Photography is really just the last stop off point in the creative odyssey of Taryn Simon. The product of vast amounts of research, her work investigates big topics such as the production and dissemination of knowledge as well as the media’s assistance in creating complex and often contradictory meaning in the world. She examines this through her integrated use of photography, text and graphic design.

Tracing the evolution of her practice from 2002, this publication – released to coincide with her current exhibition Rear Views, A Star-forming Nebula, and the Office of Foreign Propaganda, at Jeu de Paume in Paris – pulls together the American artist’s key bodies of work to date. Simon first came to fame with her series, The Innocents, which through documentation attempted to unravel the stories of men who served time in prison for crimes that they did not commit.

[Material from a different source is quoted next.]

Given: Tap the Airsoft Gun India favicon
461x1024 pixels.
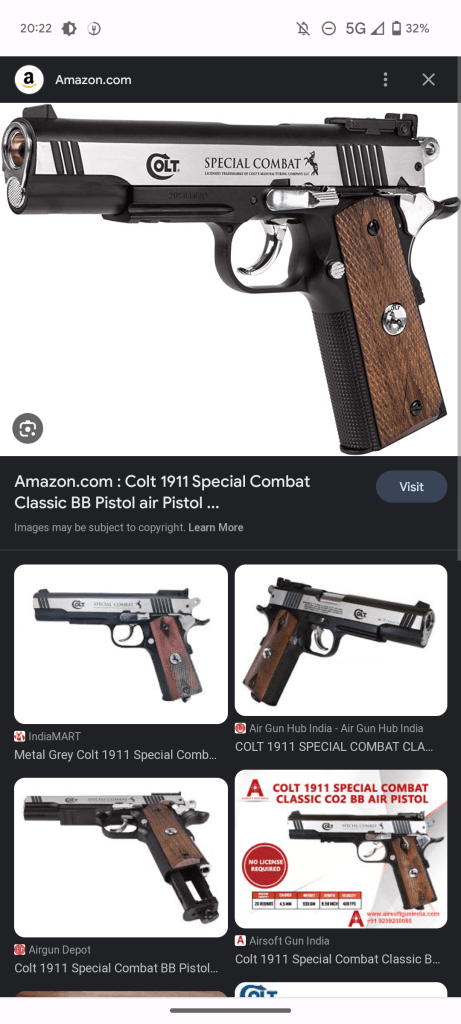Looking at the screenshot, I should 240,941.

With great acuity and intelligence, Simon made portraits at sites with special significance to these individuals: either the place where the men were arrested or misidentified, or the scene of the crime or alibi. The work questions both visual memory and photography’s inability to act as a credible eyewitness.

Since then, she has honed her own unique brand of conceptualism, applying photography as a formula more so than a form. As such, the book also includes her tremendous Contraband, Image Atlas, An American index of the Hidden and Unfamiliar and of course the highly-celebrated A Living Man Declared Dead and Other Chapters. The latter, searing in its study of bloodlines and their related stories, takes in everything from genocide victims in Bosnia and test rabbits infected with a lethal virus in Australia, to the first woman to hijack an aircraft.

Going deep into a subject but crucially shooting at a cool distance is characteristic of Simon’s approach. Also of importance is the space between images and associated text, where disorientation takes hold and ambiguity conquers the viewer. In a reflexive sense, her works provide a continual exploration of the processes of indexing, classifying and cataloguing subjects, born out of photography’s overriding impulse to create taxonomy.